Smart Investment, Not Indiscriminate Cuts
Put simply, any change in priority areas eligible for federal R&D funding should be done in a targeted, evidence-based manner. Recent actions by the administration indicate a different approach. A recently leaked USDA memo suggests that ARS will not un-freeze funding for research projects that mention certain terms related to climate and environmental outcomes, including “climate”, “greenhouse gas emissions”, and “methane emissions.” The breadth of this list of censored terms is concerning, discouraging even the acknowledgement that a research proposal may have a climate related co-benefit.
A blanket cut for all research projects with a climate component, whether at ARS or USDA-wide, won’t just hinder climate progress—it would directly weaken the long-term viability of American farming. Agricultural research requires sustained investment to generate meaningful innovations. Abrupt funding reductions disrupt multi-year projects, squander past investments, and erode America’s competitive advantage in global agriculture. Any reallocation of funds must therefore be carefully done to avoid halting valuable research and wasting taxpayer funds as well as to ensure that funds are redirected toward promising research areas.
Shifts in funding should also not reduce total R&D funding, which would exacerbate a long-term slowdown in U.S. agricultural productivity. Public investment in U.S. agricultural research—from USDA, other federal agencies, and states—has declined significantly over the past two decades from $7.64 billion in 2002 to $5.16 billion in 2019—a nearly 30% reduction, adjusting for inflation. This decline is the leading contributor to a slowdown in agricultural productivity growth. The 2024 Global Agricultural Productivity Report found that U.S. agriculture has not been growing more productive, while India, for example, has a robust annual productivity growth rate of 1.7 percent.
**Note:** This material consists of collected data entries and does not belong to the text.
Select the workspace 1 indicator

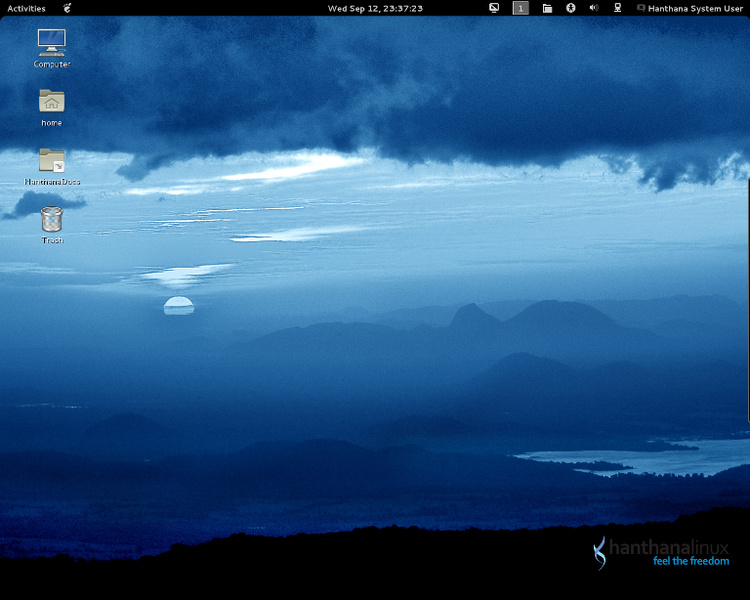pyautogui.click(x=521, y=8)
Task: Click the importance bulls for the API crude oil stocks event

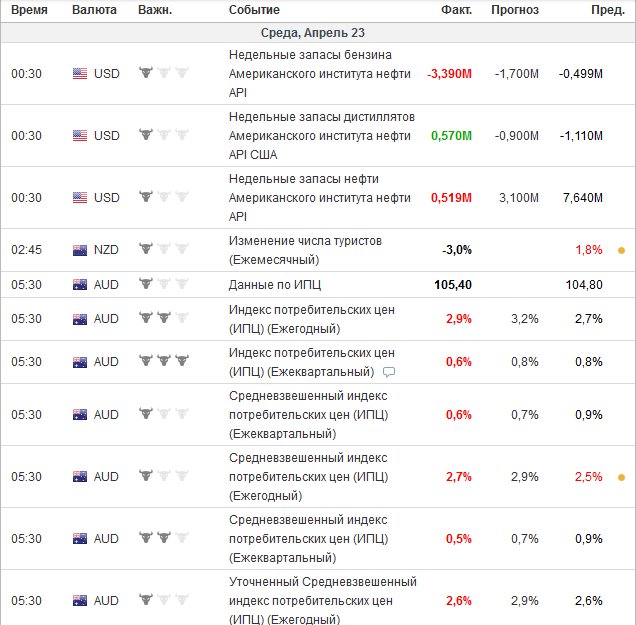Action: coord(163,197)
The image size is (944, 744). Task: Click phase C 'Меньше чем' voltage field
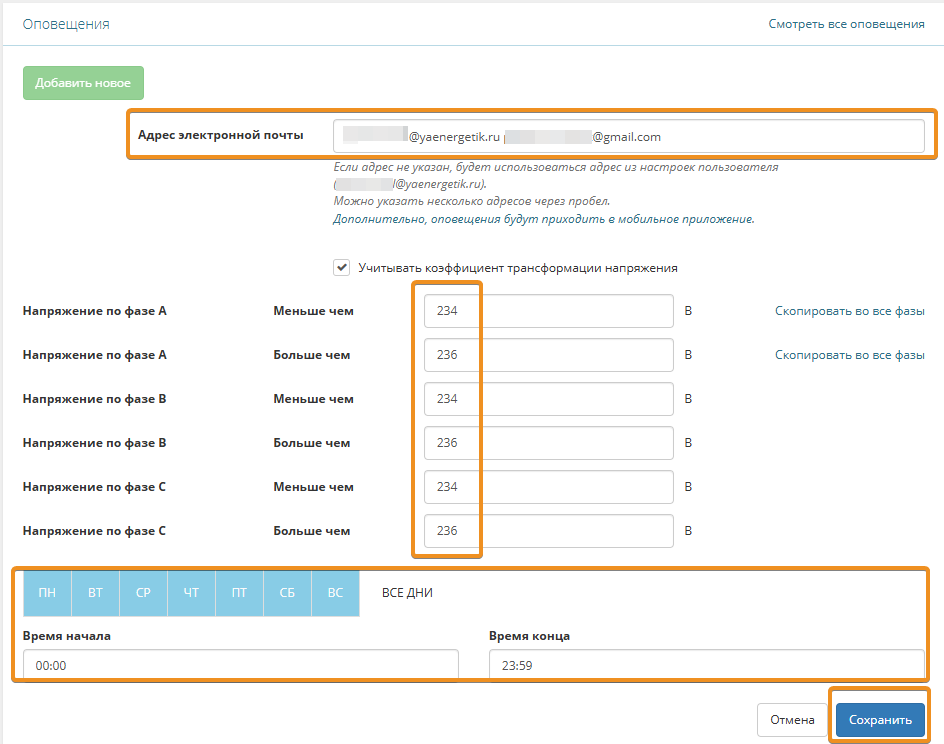point(548,487)
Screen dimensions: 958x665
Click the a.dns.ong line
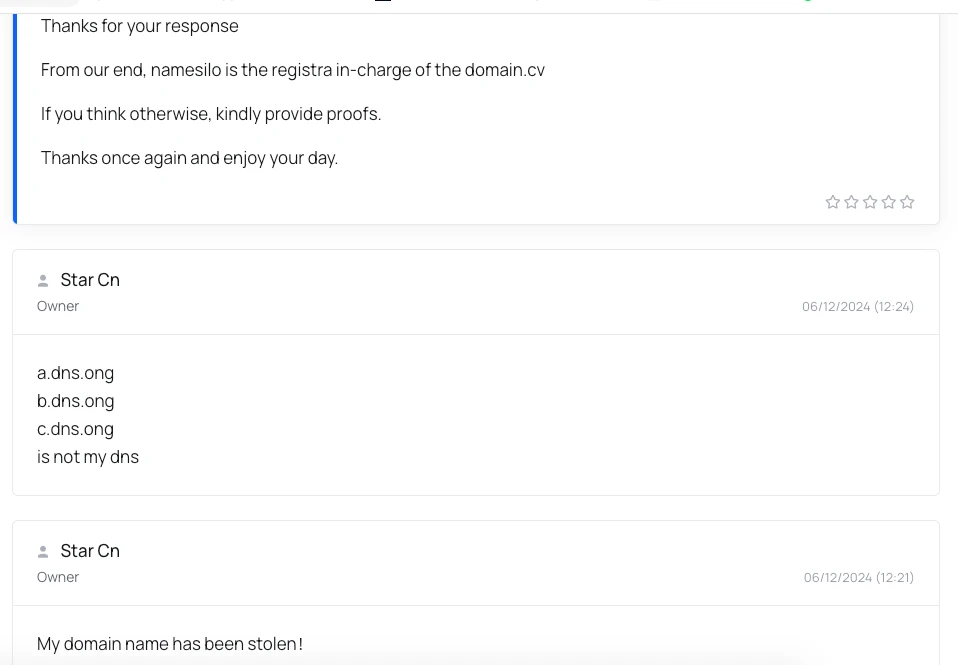tap(76, 373)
Greater productivity growth is crucial for improving America's ability to sustainably feed a growing global population and maintain competitiveness in the international agricultural market.
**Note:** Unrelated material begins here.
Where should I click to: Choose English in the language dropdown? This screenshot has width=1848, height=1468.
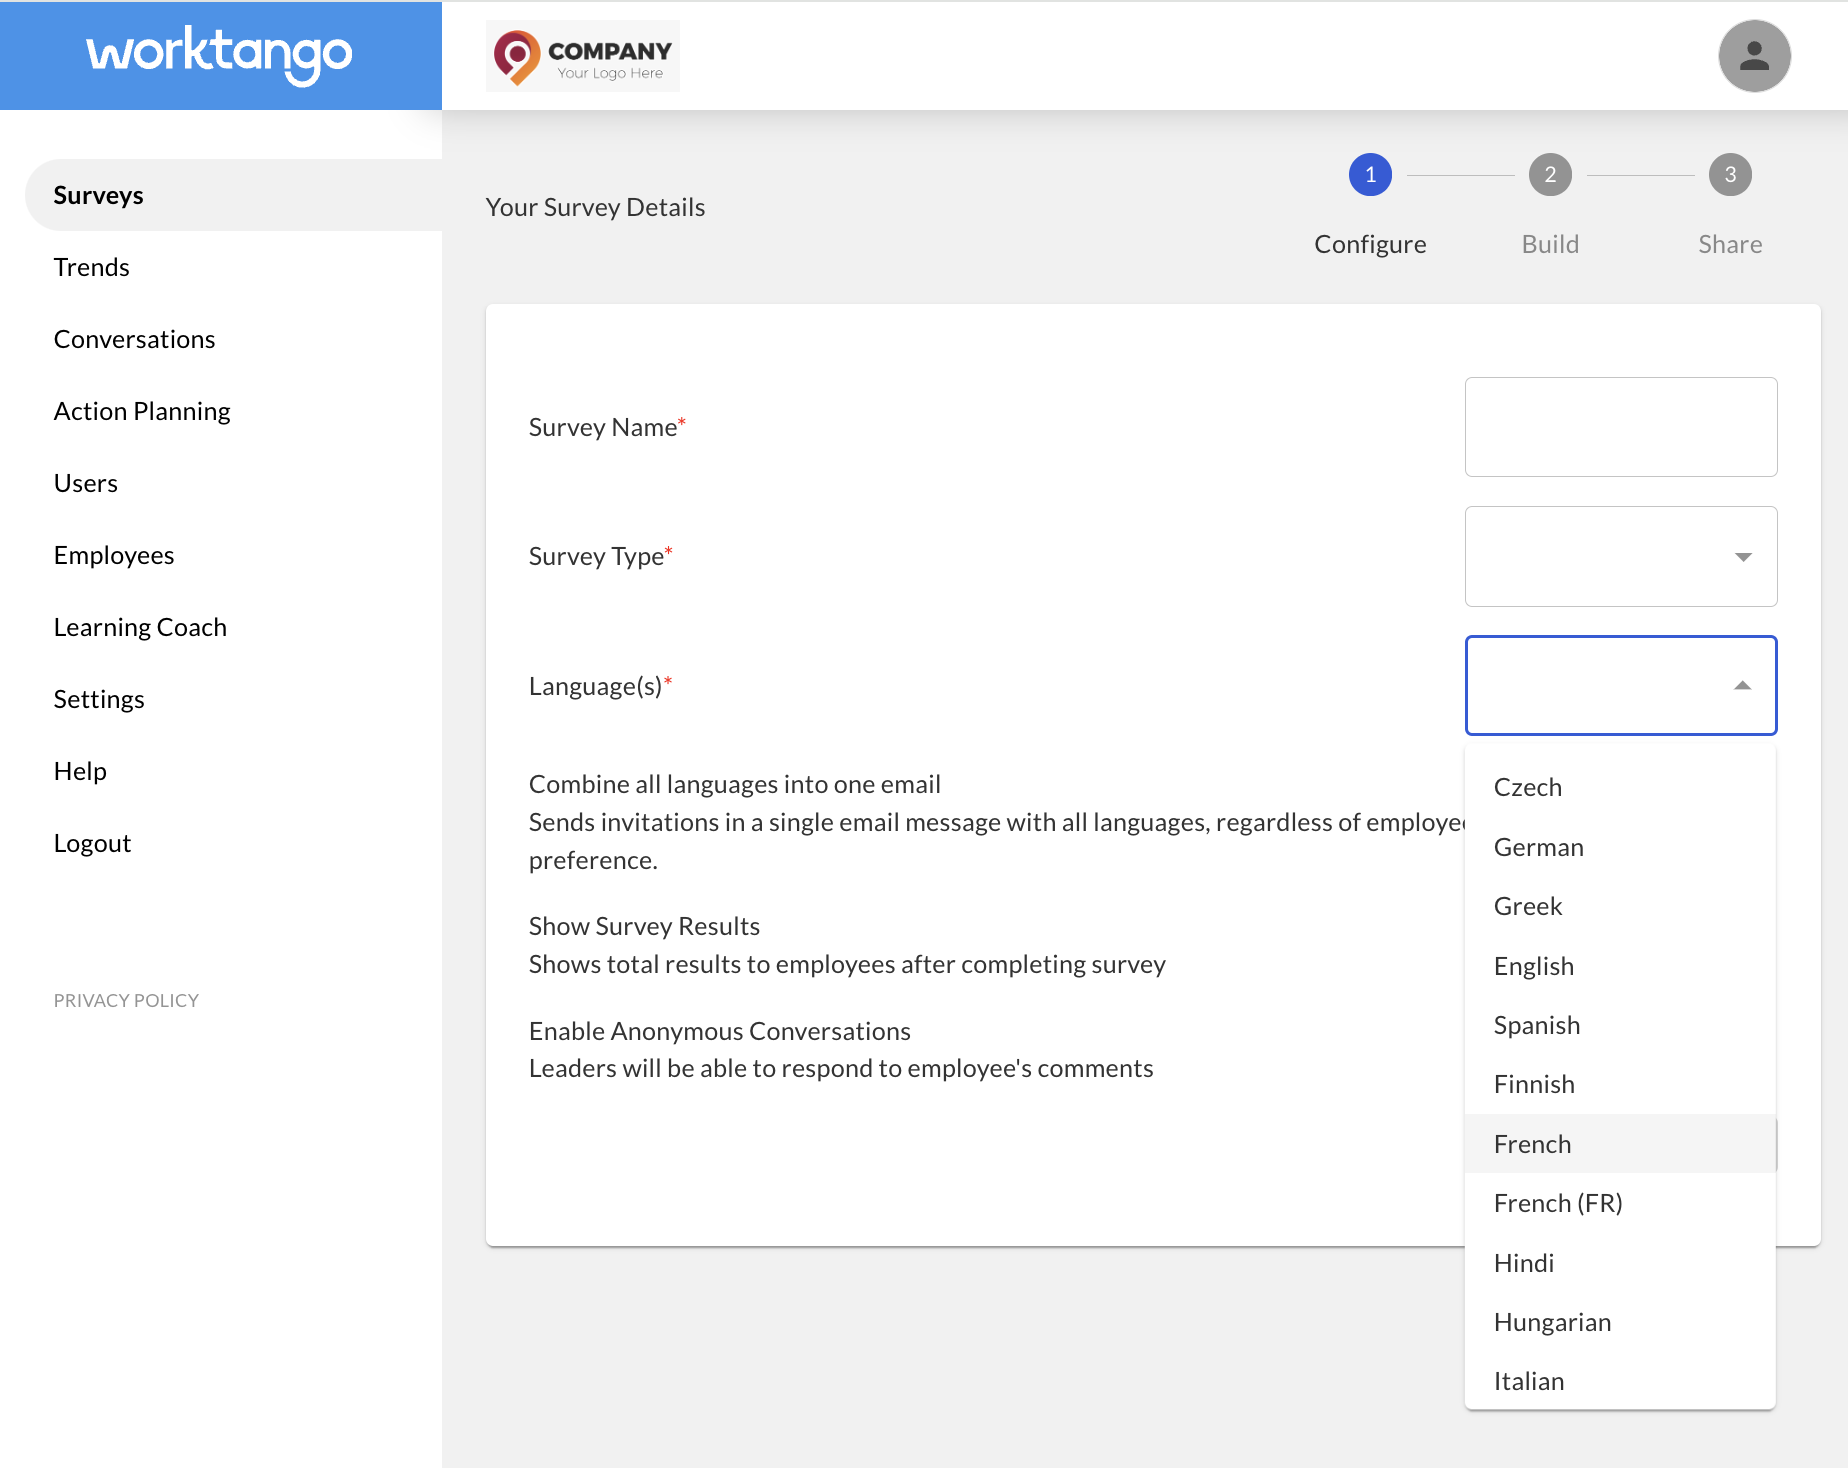(x=1533, y=966)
Thanks to bipartisan support in Congress, USDA’s R&D funding has recently begun to rebound. Funding levels for USDA R&D agencies in 2024 surpassed $3.6 billion, just shy of the funding levels in the early- and mid-2000s. However, this rise in funding could easily be undone. If funding is cut for all climate-related agricultural research and is not reallocated to other areas, USDA’s R&D budget could fall by 11%, to approximately $3.2 billion. ARS could see a decline of as much as $214 million and NIFA a decline of as much as $144 million, primarily in its chief grant-making program, the Agriculture and Food Research Initiative (AFRI), which we estimate awarded $82 million to climate-related projects in 2024.
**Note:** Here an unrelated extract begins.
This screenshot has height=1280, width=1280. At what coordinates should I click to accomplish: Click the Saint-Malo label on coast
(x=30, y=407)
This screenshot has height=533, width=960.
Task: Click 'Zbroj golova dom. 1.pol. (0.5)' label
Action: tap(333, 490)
Ultimately, USDA’s research agencies should take a pragmatic, science-based approach, investing in a wide range of productivity-enhancing R&D efforts including projects focused on increasing fertilizer efficiency, reducing the energy that cattle lose as methane, and improving soil health. This should include shifting the emphasis of research away from a narrow focus on climate mitigation toward productivity growth, which could yield larger benefits for farmers, consumers, and the climate alike. At the same time, the administration should avoid indiscriminately slashing funding for projects that mention climate as these too are key for strengthening farmers’ productivity and resilience.